What elevates the film, apart from Lei's acting, is the marvelous
sense of freedom and its unapologetic embrace of the experience
of youth. Director Lou Ye has proven himself an impressionistic
stylist with _Suzhou River_ and _Purple Butterfly_, but those films
are anchored to film noir conventions. _Summer Palace_ is the
free verse breakthrough that his style deserves. Despite its brisk
pace, the first half is filled with languid poetic sequences. Two
tender outdoor love-making scenes take place under a speck of a
full moon; Hong Yu lay in drifting snow at the bottom of
an empty swimming pool, drowned in her airy self-obsession.

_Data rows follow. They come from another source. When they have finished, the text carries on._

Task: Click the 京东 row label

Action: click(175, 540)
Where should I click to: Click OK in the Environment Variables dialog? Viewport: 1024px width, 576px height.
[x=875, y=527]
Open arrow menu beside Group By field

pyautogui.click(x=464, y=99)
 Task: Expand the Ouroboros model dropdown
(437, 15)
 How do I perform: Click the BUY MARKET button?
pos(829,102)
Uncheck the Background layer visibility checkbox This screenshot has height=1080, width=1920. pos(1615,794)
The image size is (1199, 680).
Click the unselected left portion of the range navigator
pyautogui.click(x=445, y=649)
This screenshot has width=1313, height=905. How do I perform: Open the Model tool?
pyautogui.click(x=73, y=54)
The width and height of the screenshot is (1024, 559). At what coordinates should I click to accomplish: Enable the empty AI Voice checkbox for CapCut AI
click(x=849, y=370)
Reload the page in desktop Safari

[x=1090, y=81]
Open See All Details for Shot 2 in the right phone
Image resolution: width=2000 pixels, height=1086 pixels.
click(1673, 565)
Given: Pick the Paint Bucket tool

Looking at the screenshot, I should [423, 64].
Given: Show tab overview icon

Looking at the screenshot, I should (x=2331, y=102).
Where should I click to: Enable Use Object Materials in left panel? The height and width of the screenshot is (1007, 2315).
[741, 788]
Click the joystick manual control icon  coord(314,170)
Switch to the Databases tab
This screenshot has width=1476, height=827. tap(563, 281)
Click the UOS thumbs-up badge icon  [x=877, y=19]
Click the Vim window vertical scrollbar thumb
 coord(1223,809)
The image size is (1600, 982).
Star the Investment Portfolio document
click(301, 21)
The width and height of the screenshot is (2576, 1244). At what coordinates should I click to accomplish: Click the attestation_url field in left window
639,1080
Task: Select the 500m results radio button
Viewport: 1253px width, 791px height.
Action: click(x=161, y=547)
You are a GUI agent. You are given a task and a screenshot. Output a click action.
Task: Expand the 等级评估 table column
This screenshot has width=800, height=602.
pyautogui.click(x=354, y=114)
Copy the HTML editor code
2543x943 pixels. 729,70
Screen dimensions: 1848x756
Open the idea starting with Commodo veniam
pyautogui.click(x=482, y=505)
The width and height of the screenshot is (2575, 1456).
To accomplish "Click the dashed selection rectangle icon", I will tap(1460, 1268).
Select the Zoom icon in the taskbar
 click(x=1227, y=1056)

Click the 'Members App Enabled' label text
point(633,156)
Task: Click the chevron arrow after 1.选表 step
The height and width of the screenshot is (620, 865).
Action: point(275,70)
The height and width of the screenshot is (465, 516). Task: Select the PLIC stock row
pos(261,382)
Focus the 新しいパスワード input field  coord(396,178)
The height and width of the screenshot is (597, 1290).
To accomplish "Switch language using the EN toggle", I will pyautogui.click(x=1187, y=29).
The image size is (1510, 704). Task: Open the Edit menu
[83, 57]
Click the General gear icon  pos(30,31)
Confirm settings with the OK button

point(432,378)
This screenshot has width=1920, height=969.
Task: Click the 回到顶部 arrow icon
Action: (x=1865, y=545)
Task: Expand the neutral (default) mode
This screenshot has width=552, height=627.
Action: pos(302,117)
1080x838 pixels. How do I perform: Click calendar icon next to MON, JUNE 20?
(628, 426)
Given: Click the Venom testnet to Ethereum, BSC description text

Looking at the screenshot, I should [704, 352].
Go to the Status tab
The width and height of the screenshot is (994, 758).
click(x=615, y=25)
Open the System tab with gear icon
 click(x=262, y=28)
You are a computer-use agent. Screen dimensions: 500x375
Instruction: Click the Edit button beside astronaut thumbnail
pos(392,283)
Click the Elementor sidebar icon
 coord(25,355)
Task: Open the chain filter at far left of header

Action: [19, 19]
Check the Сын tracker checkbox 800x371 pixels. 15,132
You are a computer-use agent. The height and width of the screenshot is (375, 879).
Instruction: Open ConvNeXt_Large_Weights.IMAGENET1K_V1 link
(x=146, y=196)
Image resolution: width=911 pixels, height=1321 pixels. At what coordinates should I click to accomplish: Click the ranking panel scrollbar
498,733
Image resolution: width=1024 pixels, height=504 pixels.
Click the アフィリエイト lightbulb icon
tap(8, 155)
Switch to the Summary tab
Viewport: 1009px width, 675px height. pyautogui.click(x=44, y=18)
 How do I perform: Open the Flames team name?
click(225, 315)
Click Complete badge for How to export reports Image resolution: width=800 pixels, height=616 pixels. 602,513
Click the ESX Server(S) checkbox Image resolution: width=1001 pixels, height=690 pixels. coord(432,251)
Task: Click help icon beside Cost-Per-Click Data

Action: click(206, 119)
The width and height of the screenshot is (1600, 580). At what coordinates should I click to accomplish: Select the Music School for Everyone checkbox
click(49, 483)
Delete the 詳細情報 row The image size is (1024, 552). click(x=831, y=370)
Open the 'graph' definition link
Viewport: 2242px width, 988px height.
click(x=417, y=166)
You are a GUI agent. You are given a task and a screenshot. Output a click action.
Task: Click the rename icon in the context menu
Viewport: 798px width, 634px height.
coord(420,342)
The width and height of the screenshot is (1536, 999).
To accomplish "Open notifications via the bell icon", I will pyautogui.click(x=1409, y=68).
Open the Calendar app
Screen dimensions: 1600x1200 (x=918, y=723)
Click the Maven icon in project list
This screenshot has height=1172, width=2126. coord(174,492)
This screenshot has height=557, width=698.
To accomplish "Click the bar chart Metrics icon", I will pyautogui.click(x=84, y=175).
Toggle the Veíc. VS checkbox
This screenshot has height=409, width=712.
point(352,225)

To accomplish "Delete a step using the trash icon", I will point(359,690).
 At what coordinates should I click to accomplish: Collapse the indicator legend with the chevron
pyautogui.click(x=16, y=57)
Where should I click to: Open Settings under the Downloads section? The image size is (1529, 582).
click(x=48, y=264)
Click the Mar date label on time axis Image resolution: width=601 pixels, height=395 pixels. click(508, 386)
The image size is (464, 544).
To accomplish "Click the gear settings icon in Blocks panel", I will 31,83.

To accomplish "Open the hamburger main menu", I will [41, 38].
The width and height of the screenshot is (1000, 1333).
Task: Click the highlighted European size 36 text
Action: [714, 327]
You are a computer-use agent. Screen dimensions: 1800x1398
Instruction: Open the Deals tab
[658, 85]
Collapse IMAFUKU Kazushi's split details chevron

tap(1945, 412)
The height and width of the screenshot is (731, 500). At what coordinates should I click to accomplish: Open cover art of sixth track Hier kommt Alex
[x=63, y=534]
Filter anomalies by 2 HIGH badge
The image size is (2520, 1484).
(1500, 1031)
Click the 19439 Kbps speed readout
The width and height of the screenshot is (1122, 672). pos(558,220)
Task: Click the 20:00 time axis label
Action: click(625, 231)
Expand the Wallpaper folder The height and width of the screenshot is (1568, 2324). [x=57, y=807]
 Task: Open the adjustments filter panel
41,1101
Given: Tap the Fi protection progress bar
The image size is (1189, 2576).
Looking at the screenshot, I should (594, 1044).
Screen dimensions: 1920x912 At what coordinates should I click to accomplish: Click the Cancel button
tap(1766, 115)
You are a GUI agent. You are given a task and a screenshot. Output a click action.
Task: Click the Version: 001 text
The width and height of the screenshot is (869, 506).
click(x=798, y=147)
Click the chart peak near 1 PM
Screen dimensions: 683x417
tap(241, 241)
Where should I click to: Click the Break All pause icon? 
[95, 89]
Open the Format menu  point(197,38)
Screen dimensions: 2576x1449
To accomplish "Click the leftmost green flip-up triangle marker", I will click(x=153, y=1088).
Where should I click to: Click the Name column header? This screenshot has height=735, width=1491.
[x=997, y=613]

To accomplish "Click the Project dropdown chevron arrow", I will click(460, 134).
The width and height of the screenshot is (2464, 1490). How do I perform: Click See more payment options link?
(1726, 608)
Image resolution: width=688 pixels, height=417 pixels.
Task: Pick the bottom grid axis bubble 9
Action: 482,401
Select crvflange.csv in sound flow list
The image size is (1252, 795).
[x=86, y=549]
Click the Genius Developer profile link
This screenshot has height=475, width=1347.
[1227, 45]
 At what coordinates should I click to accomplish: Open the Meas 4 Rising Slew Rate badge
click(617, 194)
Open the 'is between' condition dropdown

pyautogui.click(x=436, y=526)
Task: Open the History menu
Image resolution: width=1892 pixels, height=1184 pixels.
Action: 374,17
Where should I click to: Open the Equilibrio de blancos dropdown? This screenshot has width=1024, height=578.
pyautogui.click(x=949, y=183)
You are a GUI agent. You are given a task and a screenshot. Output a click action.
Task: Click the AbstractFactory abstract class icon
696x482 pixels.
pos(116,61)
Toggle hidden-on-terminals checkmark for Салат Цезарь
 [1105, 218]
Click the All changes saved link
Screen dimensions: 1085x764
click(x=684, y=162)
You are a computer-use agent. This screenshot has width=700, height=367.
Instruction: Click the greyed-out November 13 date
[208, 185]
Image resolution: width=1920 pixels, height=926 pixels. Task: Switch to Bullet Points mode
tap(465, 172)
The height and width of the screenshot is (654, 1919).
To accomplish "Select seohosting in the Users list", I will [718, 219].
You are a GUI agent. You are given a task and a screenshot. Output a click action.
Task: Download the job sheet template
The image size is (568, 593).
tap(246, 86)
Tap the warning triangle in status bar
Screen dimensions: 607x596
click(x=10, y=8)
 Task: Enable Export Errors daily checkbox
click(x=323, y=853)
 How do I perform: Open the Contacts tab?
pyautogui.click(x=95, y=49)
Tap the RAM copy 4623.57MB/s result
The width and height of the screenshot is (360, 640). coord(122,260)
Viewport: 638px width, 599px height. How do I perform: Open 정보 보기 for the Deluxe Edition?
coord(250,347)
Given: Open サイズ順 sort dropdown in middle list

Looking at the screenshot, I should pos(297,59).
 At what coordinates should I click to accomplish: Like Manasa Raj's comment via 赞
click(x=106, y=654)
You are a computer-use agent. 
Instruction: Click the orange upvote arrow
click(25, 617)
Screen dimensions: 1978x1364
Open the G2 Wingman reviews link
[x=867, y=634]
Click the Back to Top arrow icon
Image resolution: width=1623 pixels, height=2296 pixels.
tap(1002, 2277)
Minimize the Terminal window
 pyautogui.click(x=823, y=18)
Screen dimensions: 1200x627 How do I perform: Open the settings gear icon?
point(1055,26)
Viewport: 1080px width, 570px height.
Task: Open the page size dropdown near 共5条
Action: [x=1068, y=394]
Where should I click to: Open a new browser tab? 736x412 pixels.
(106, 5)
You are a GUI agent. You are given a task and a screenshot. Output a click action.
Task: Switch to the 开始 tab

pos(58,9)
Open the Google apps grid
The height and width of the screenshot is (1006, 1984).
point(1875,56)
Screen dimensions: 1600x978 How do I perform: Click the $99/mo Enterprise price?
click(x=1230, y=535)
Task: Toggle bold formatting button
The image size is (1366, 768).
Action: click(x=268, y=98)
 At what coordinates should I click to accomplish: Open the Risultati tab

A riverboat scene reminds me of _Days of Heaven_'s lovers on the run;
a scene in post-Berlin Wall, Germany where the Chinese exiles and
a progression of spiked haired locals stare at each other in
amazement,
may be taken right out of Malick's _The New World_. Disembodied,
time-fractured voice-over accentuates the student's ennui. Sudden,
Godardesque bursts of cello accentuates emotional scenes; the three
leads running care free on empty streets during the Tiananmen stand-
off
recalls the Lourve dash in _Band of Outsiders_. After the massacre,
two youngsters trying to get together but keep getting separated
by running students clearly recall _Hiroshima, Mon Amour_.
Local pop songs and American disco numbers fill the soundtrack,
and Sylvester Stallone and Maggie Cheung posters decorate the tiny
dorm rooms. The heady mix of Eastern and Western cultures stir
nostalgia about those elusory months when global political/cultural
barriers are crumbling, when the world really seems to be coming
together at last. After all, _Summer Palace_ marks a time when
student leaders rallied under the banner of the "Goddess of
Demoncracy,"
rendered after New York's landmark statue (hard to believe now, in
a new China seized with jingoism.) *This* is the Chinese film that
truly deserves the title "The World."

The Tiananmen square massacre takes place in the exact middle of
the film, splitting it and the lives it touches in half. What is
is most shocking is the renactment, even documentary footage,
depicting the rush to Tiananmen as what it is -- a chaotic,
romantic adventure. The students are no doubt unnecessarily
confrontational and brash; they are kids after all, many of them
still spending most of their time obsessing with boyfriends/
girlfriends
when they are not poring over big character posters or distributing
supplies to the strike leaders. As the protagonists flee waves
of political repression, the film takes on a head-long, breath-taking
pace. Enormous amount of exposition is dispensed with using
subtitles faster than native speakers can read (be thankful for
DVD's). The camera roams through six cities in rapid successful,
seemingly too jaded to focus , linger on any one spot. The exiled
Chinese artists mingle with Germans and Poles in (presumably)
East Berlin and have many affairs, but the emotional intensity has
left them. Back in China, Hong Yu sleeps with many more man, but the
moon no longer shines. The entire post-Tiananmen segment is one long
disillusionment, a massive hangover. _Summer Palace_, by design or
otherwise, becomes the monument of a time of promise and hope --
a generational promised betrayed, unhealed to this day.

It is almost shocking that, when movies commemorating the 40th
anniversary of the 1968 Paris riots are all the rage, images of
Tiananmen-bound students jumping on flat-bed trucks hardly elicit
a batted eyebrow from professional critics. For June 4, 1989 may turn
out to be the single most important event in the late 20th century,
for its interruption of the waves of freedom that will soon sweep
through Europe. For this reason and much more -- when the formalist
craze of current cinematic fashion has at last subsided and sanity
returns -- _Summer Palace_ is destined to be recognized as the most
important and artistically accomplished Chinese film of its time.